╭─ Entries shown

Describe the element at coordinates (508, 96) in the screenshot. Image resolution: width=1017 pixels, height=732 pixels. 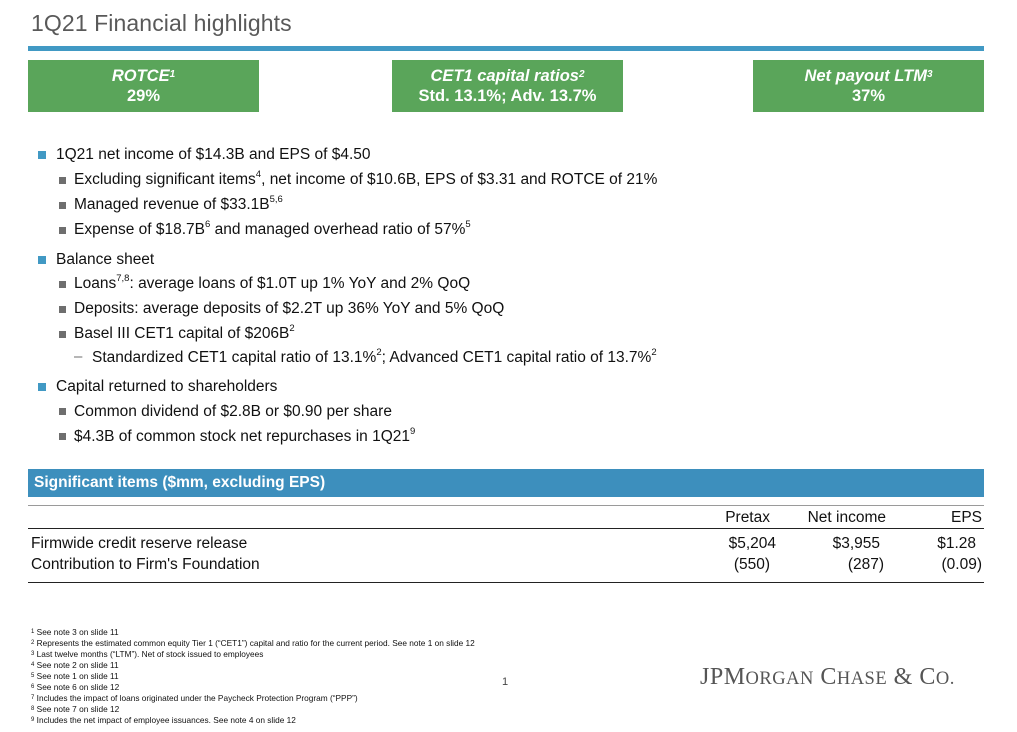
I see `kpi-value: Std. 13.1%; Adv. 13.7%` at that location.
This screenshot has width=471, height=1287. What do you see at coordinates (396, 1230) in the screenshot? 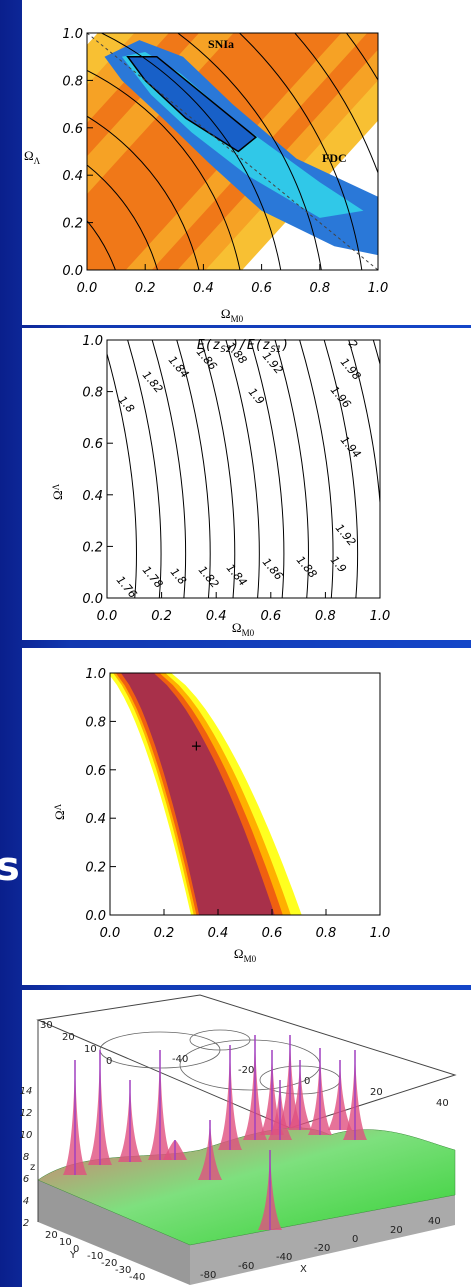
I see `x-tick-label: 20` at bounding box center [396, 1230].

╰─
╭─ Entries shown

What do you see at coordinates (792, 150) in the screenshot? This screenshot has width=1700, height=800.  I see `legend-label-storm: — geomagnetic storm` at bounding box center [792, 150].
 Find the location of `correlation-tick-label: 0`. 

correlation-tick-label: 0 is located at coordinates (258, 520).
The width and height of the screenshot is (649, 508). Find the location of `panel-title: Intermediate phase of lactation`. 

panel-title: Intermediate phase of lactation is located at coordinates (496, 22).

╰─
╭─ Entries shown

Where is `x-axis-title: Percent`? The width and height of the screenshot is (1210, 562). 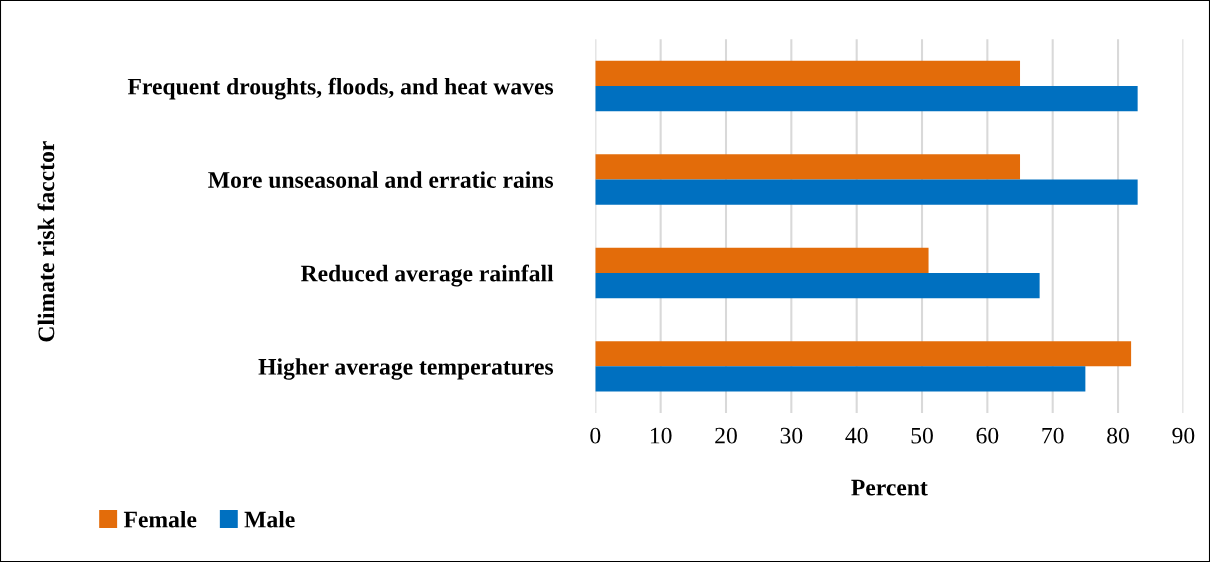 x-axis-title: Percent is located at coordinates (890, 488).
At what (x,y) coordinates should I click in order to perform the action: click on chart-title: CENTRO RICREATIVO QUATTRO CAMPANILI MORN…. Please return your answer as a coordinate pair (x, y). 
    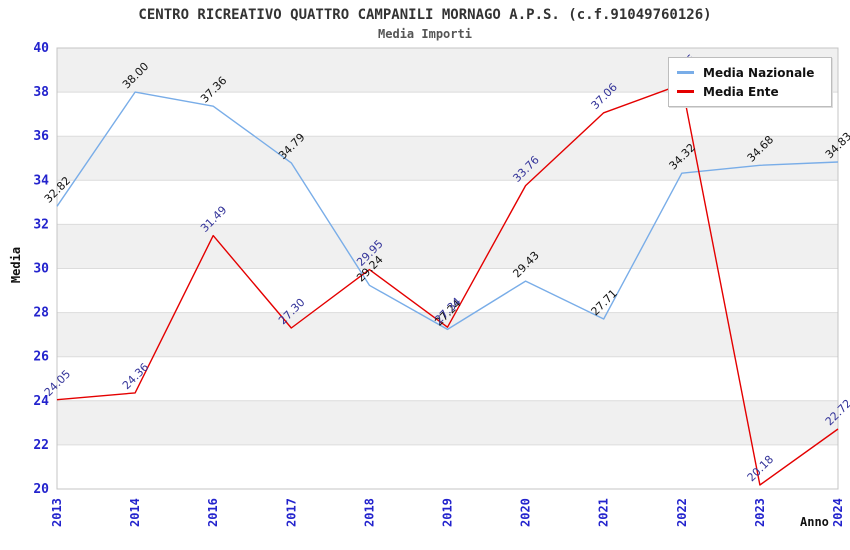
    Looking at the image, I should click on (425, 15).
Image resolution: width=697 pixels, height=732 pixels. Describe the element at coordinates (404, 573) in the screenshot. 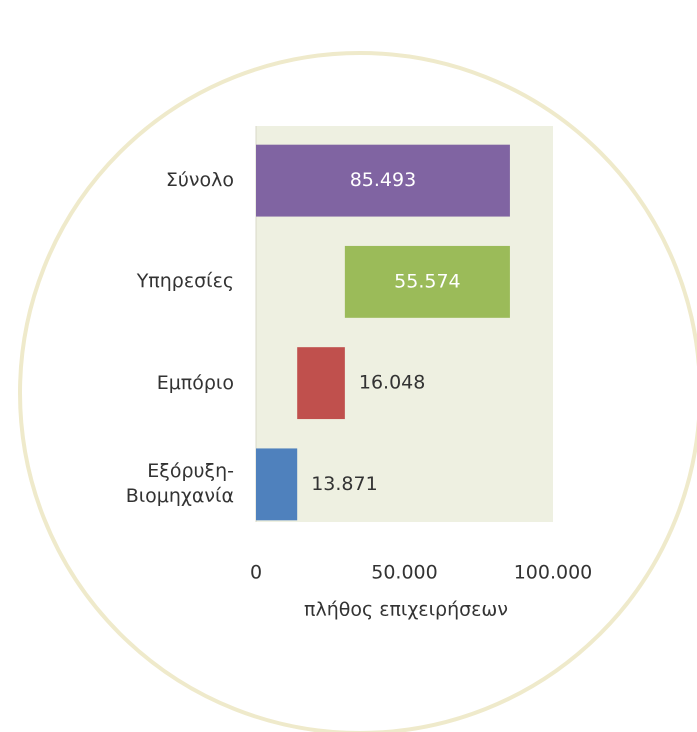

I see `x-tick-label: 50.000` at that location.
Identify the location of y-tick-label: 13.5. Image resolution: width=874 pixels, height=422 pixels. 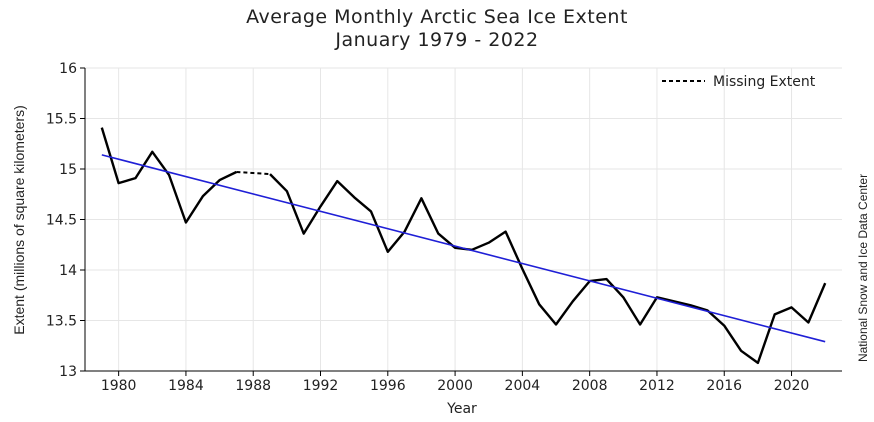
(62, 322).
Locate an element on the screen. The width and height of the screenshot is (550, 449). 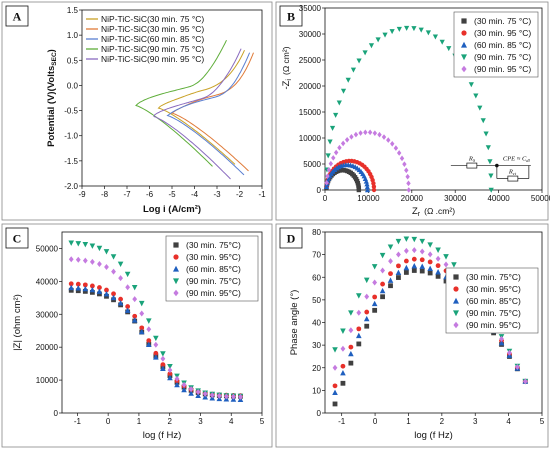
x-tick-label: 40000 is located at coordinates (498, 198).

╰─

Required work
Copy out the data word for word, everything from the line containing "Describe the element at coordinates (508, 96)" down to the line containing "center [396, 1230].", with both of those lines included. Leave the pictures out of your copy.

Solution to this task
Describe the element at coordinates (508, 96) in the screenshot. Image resolution: width=1017 pixels, height=732 pixels. 
I see `kpi-value: Std. 13.1%; Adv. 13.7%` at that location.
This screenshot has width=471, height=1287. What do you see at coordinates (396, 1230) in the screenshot? 
I see `x-tick-label: 20` at bounding box center [396, 1230].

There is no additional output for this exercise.